WHAT IS REQUIRED: Reproduce the data below exactly as written. Pictures do not belong in the copy.

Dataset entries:

'''

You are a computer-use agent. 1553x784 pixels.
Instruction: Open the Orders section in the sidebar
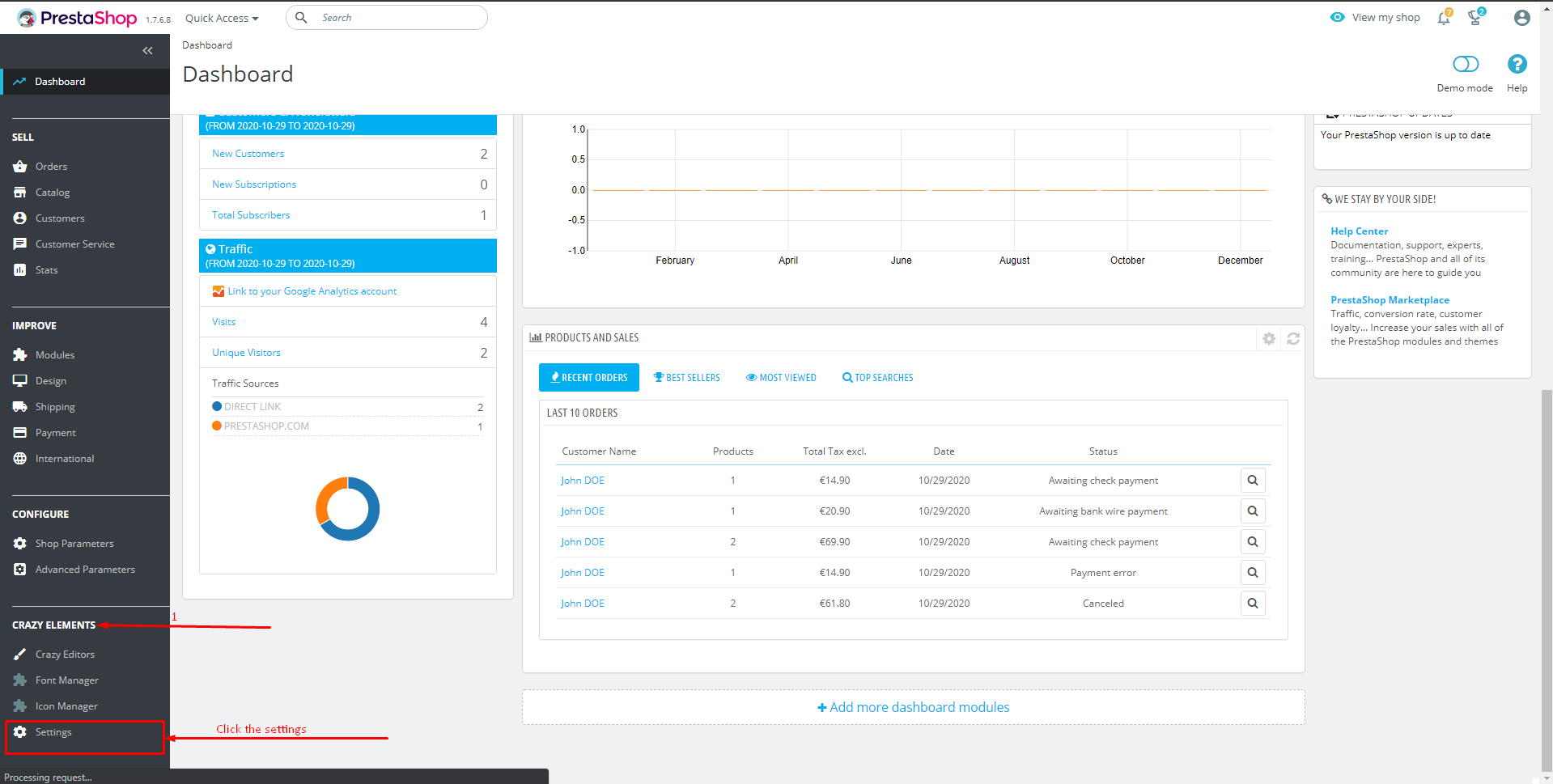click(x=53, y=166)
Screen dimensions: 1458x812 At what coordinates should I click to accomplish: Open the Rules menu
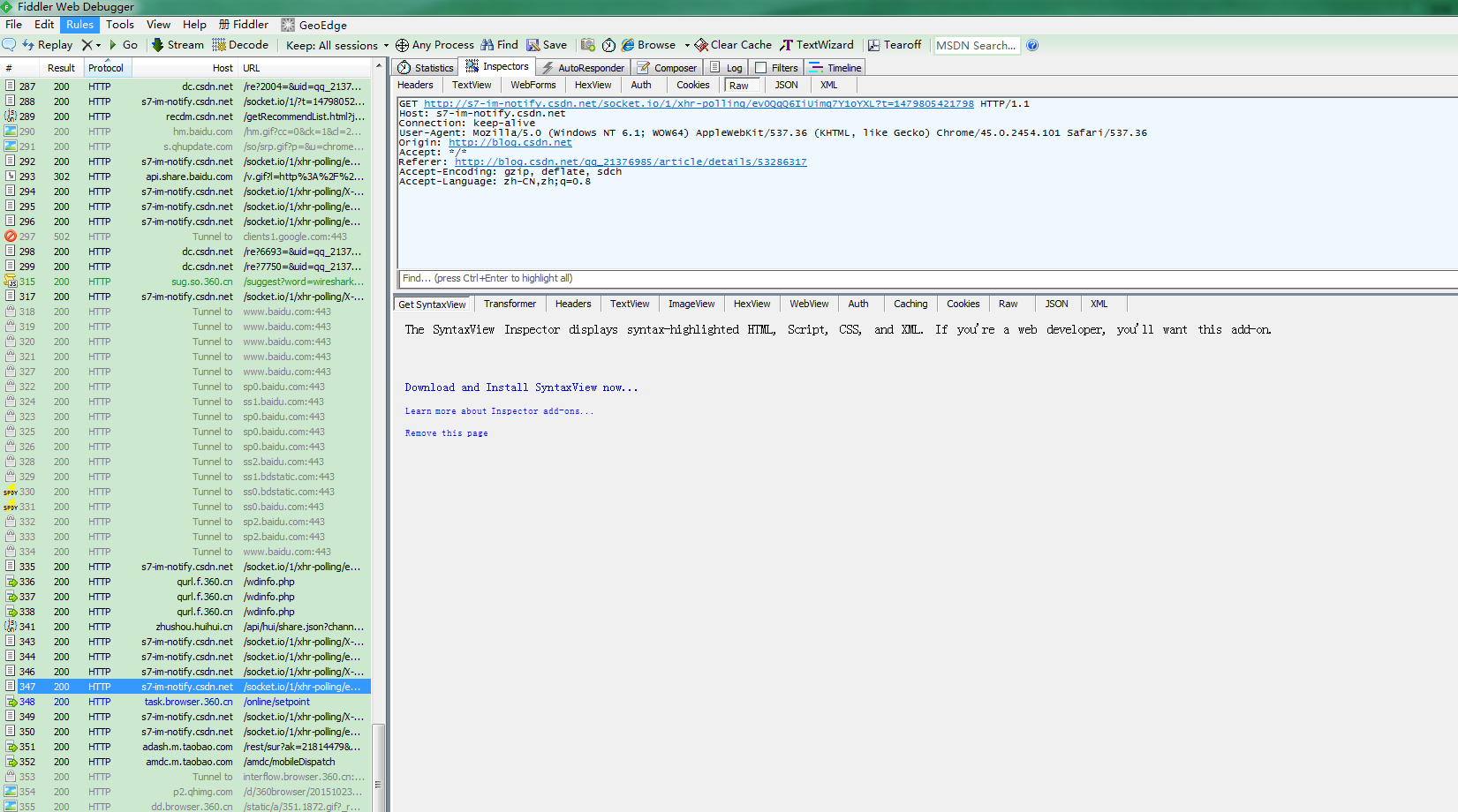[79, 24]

'''

RESULT FOR THIS TASK:
You are a computer-use agent. 1553x784 pixels.
Instruction: Open the Orders section in the sidebar
click(x=53, y=166)
Screen dimensions: 1458x812 At what coordinates should I click to accomplish: Open the Rules menu
[79, 24]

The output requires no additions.